Thus, Rivers has alleged that the defendants specified in count two should be liable for failing to prevent federal crimes committed by John Wynne, Rivermont Banking Company, Rivermont Consultants, 1650 Partners LLC, Southgate Leigh Wynne Testamentary Trust, and all the defendants named in this action. The inscrutable nature of such a vast conspiracy is evident in Rivers' allegations. Some examples are reproduced below.

61. Between December 18, 2010 and January 7, 2011; Rivers met with the City of Lynchburg Investigator Eugene Wingfield (now Clerk of the Court for City of Lynchburg) and reported her concerns she had about Wynne, RBC and 1650. Rivers was told that; "That Wynne was a "washer1' and they have been trying to get him for a while but 'they" can't catch him because he stays right under the radar. There wasn't a Judge or Attorney in the State that would take her case. The only way to get Wynne would be to file a case in Federal Court."
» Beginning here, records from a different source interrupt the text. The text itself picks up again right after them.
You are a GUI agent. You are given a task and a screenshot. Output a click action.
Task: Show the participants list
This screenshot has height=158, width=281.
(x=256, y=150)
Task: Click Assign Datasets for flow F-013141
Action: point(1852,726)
62. Rivers provided Wingfield with her documents for review at the meeting and he changed his mind about her case. Wingfield sent Rivers to the office of the FBI agent Christine Pettyjohn in the City of Lynchburg. Agent Pettyjohn provided Rivers with a business card for Special Agent MaryLou Prillaman of the Department of Justice IRS Division. Rivers and victim Karen Foster made arrangements and met with Special Agent, Defendant Prillaman and provided the Department of Justice IRS Division with the same box of evidence Rivers provided to Bedford County Commonwealth Attorney Mark Robinette and Wingfield to be used to indict Wynne and those involved in obtaining their money under false pretense, the insurance fraud and illegal banking activity. Both women signed papers agreeing that they left their documents and evidence with Prillaman to copy and review. At all times relevant to this matter, Rivers and other victims were told Wynne was being indicted

66. On February 1, 2011; Rivers was interviewed by Virginia State Police Special Agent James Vaughn regarding her reports to the City of Lynchburg Commonwealth Attorney's investigator Eugene Wingfield, the FBI, and the Bedford County Commonwealth Attorney Mark Robinette about mortgage and insurance fraud and acts committed against her and others by Wynne. Rivers report included what she knew at the time. Rivers had borrowed large sums Df money from RBC and RBC had agreed to finance, among other things, $76,000.00 for a F650, purchased by Rivers in May 2007 from Battlefield Ford and insured with State Farm, $38,000.00 for a 5 Horse Sundowner Horse Trailer on over $43,000.00 for John Deere tractor and hay equipment, a $475,000.00 commercial loan, $25,000.00 start-up loan, and $25,000.00 deposits for a commercial contract to purchase a riding center property mortgaged through ODNB by Credit Line Deed of Trust dated November 20, 2007.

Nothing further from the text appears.